5. Pertanto la questione proposta con l'ordinanza indicata in epigrafe deve giudicarsi priva di fondamento.

 

PER QUESTI MOTIVI

LA CORTE COSTITUZIONALE

 

dichiara non fondata la questione di legittimità costituzionale proposta, in riferimento agli artt. 102 e 113 della Costituzione, con l'ordinanza del Tribunale di Torino 11 dicembre 1964, in relazione all'art. 2 della legge 25 giugno 1952, n. 766, che rese esecutivo il trattato istitutivo della Comunità europea del carbone e dell'acciaio, per la parte in cui sono stati immessi nell'ordinamento dello Stato gli artt. 33, secondo comma, 41 e 92, ultimo comma, del trattato stesso.

 

Così deciso in Roma, nella sede della Corte costituzionale, Palazzo della Consulta, il 16 dicembre 1965.

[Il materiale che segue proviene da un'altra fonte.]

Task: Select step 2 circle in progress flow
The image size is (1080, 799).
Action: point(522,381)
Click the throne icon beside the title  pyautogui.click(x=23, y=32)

Gaspare AMBROSINI - Giuseppe CASTELLI AVOLIO - Antonino PAPALDO - Nicola JAEGER - Giovanni CASSANDRO - Biagio PETROCELLI - Antonio MANCA - Aldo SANDULLI - Giuseppe BRANCA - Michele FRAGALI - Costantino MORTATI - Giuseppe CHIARELLI – Giuseppe VERZì - Giovanni Battista BENEDETTI -  Francesco Paolo BONIFACIO.

 

Depositata in Cancelleria il 27 dicembre 1965.